The demographic dynamic has major consequences for language change. I dearly wish that I had the local language skills needed to track it! Some things are fairly clear. A large number of the city's residents were not born here. These immigrants are of two kinds: a) the rural poor who often speak dialects or languages almost unintelligible to the Wuhan locals; and b) individuals with a higher than average education who have come for tertiary training or employment. These latter are obliged to use the lingua franca, Putonghua (standard Chinese) most of the time to be understood. The rural poor will pick up whatever bits of language they need to survive. My own research in another part of the world (Fiji, 1990) gave very clear evidence that poor rural immigrants like these are avid language learners exactly because they are upwardly mobile. Their children will certainly learn the national language quickly.

Social class distinctions are often cued by speech (anywhere in the world). These distinctions are strongly felt by visitors and locals alike in Wuhan. A large proportion of the three hundred postgraduates who I teach come from outside of Wuhan, many from other provinces. Writing about people in the city, many disparage the locals' "bad" accent and use of "rude" words. They tend to think that Wuhanese are loud, quarrelsome, and frequently hostile to outsiders including themselves, (although others state quite the opposite). They also note however that Shanghai natives are even more contemptuous of non-locals: we could guess that this kind of provincial predjudice is likely to be widespread throughout the innumerable dialect and language areas of China. With disarmingly unselfconcious bias, some students write of  "the low quality of people in Wuhan", while (not surprisingly) local speakers are quick to note the superior qualities of their group. Both local students and incomers tend to be disparaging of rural immigrants, who are cursed by both barbaric dialects and "low quality" (whatever that means). So much for the brotherhood of (communist) man...

One of my students did make an interesting sociolinguistic observation. Wuhan people, he wrote, have a habit of  "talking in the street", whereas the citizens of Shenzen (his hometown, on the Hong Kong border) almost never discuss anything on the street, except when absolutely necessary. He noted with puzzlement that two Wuhanese friends, meeting in the street, will immediately exchange news and views. They even have a word for this phenomenon, zéi, in Wuhan dialect.

In the native communities of Wuhan itself, the use of Putonghua is spreading, particularly amongst the young. There are a variety of reasons for this. The national language is compulsory in schools. The media blitzes them with standard language. People are much more mobile on a daily basis than they used to be, and those of marriageable age are nowadays likely to marry anyone from the greater metropolitan area, or even from elsewhere in China. These new nuclear households will, of course, have only the national language as a shared tongue.

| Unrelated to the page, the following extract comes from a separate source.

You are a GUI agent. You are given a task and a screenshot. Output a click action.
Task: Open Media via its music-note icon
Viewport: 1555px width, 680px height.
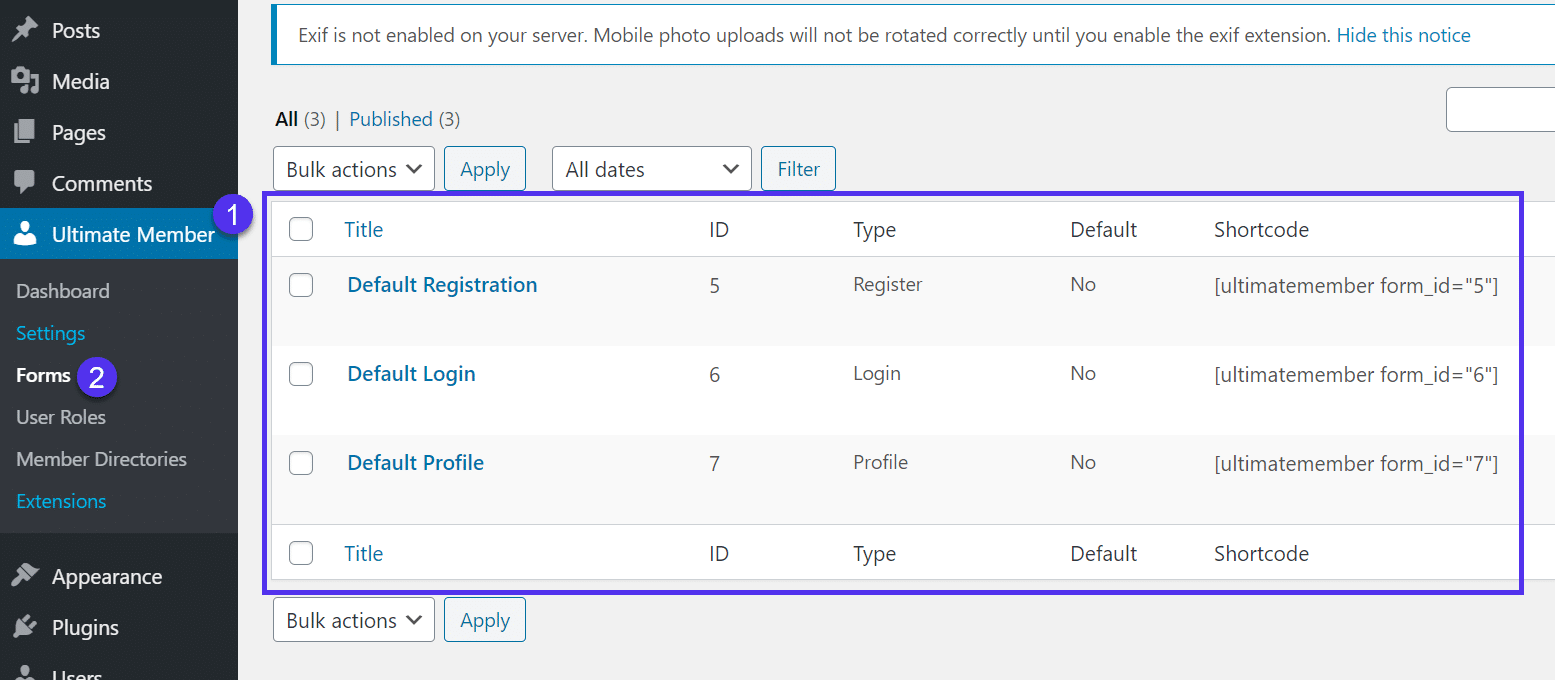[27, 81]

Until a decade ago the securely employed Wuhanese were able to maintain a prestige position for their dialect. Now, in a strange twist of inverted snobbery, the heavy manufacturing base which built the city has become a rusting junk pile. It is precisely the Wuhanese natives who are finding themselves made redundant from bankrupt state-owned enterprises by the hundreds of thousands. It is they who are becoming the new urban poor. The immigrants with special, mobile skills, the Putonghua speakers, are the new elite.